Some will say that this decision to close down the last remnant of the old Welsh Development Agency was justified by the outcomes of last October’s review of IBW by Glenn Massey, the former inward investment specialist. However, if you bother reading the Massey report in detail, it actually has little evidence to suggest that the division was doing badly.

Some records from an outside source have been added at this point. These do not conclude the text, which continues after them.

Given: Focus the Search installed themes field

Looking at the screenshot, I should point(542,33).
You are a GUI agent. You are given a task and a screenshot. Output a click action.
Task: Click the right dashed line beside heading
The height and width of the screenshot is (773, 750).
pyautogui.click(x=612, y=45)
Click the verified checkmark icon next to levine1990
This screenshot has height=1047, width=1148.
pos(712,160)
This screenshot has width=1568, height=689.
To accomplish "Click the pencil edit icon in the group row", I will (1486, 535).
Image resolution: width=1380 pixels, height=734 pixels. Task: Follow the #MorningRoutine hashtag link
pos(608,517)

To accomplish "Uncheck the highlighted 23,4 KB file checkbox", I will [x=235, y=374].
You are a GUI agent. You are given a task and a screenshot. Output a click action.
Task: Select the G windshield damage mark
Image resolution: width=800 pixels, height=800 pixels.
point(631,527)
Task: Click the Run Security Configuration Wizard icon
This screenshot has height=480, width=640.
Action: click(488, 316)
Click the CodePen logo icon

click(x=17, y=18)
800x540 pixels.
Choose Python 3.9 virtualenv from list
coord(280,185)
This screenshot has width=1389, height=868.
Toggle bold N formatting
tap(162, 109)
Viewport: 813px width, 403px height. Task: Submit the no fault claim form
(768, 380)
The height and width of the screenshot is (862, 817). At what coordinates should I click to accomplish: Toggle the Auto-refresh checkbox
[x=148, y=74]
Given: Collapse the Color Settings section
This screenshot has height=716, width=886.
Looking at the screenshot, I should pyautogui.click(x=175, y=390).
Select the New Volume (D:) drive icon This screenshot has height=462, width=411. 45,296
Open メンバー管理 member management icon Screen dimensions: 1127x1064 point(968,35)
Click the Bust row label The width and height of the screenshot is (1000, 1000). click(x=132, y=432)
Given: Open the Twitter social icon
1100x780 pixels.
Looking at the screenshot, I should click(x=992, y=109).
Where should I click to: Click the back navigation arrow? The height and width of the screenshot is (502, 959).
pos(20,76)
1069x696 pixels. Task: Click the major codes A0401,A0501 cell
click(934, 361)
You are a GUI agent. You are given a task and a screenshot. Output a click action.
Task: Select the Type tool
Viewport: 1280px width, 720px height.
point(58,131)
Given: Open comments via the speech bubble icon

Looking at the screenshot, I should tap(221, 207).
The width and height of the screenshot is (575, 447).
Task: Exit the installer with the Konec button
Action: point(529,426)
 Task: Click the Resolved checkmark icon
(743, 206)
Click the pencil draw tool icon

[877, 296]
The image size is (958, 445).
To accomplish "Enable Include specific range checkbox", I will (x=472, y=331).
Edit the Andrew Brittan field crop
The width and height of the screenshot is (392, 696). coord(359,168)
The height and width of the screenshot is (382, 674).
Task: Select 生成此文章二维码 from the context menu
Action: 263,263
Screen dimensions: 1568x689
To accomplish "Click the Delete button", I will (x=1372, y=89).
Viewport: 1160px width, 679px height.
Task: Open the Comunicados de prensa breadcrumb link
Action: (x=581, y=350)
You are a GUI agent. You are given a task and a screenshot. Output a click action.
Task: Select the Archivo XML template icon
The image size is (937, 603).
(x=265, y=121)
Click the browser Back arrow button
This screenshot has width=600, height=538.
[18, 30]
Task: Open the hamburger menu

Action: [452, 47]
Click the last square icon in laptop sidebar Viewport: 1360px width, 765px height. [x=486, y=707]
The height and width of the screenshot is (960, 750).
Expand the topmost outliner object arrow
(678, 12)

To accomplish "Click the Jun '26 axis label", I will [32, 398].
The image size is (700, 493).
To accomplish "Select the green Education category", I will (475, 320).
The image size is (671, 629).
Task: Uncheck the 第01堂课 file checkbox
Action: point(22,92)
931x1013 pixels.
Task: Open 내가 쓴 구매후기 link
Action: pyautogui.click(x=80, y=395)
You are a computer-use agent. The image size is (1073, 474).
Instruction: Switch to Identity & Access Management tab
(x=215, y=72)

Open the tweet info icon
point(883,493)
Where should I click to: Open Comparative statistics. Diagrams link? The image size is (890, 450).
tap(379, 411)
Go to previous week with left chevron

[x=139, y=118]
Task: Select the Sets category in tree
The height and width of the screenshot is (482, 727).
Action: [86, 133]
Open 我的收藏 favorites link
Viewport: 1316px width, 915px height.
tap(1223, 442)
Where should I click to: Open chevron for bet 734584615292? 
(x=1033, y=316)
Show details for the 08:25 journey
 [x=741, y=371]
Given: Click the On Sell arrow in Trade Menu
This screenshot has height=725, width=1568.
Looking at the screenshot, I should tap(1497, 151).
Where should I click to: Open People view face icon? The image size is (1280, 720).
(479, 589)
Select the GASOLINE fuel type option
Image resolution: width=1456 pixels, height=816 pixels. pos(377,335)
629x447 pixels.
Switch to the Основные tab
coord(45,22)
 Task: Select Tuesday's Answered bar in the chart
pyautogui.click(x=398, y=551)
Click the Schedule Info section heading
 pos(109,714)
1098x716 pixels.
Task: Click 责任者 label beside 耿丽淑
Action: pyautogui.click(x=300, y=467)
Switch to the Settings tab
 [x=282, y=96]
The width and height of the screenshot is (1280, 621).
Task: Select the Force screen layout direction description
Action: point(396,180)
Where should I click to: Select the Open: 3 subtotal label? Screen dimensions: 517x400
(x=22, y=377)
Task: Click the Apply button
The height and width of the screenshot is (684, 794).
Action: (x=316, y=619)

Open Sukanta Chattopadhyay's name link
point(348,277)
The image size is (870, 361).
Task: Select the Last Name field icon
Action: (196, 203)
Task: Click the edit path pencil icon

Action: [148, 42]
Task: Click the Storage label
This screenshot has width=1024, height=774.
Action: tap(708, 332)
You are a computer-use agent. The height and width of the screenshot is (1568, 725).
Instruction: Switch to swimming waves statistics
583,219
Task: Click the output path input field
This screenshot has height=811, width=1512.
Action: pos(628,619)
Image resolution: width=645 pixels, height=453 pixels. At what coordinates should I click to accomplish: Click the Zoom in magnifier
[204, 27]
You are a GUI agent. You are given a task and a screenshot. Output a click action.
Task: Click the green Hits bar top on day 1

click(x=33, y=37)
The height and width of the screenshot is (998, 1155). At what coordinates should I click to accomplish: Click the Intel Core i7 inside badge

If we examine IBW’s record on new jobs being brought into Wales in 2009 as compared to 2005, then the numbers are approximately the same, and equates to 6.2 per cent of the UK figure, which is higher than the proportion Wales would be expected to bring in as a region. More importantly, it did this job with roughly a third less of the resources than it had five years ago
Does this look like failure?
Actually, IBW has done exactly what would be expected of it under such conditions, namely deliver the same results with a vastly reduced budget. Whilst it was suggested that “IBW has left Wales at the bottom of the 12 UK regions when it comes to safeguarding jobs”, the report stated that made the point that “IBW has no direct responsibility for reinvestment by foreign owned companies in Wales.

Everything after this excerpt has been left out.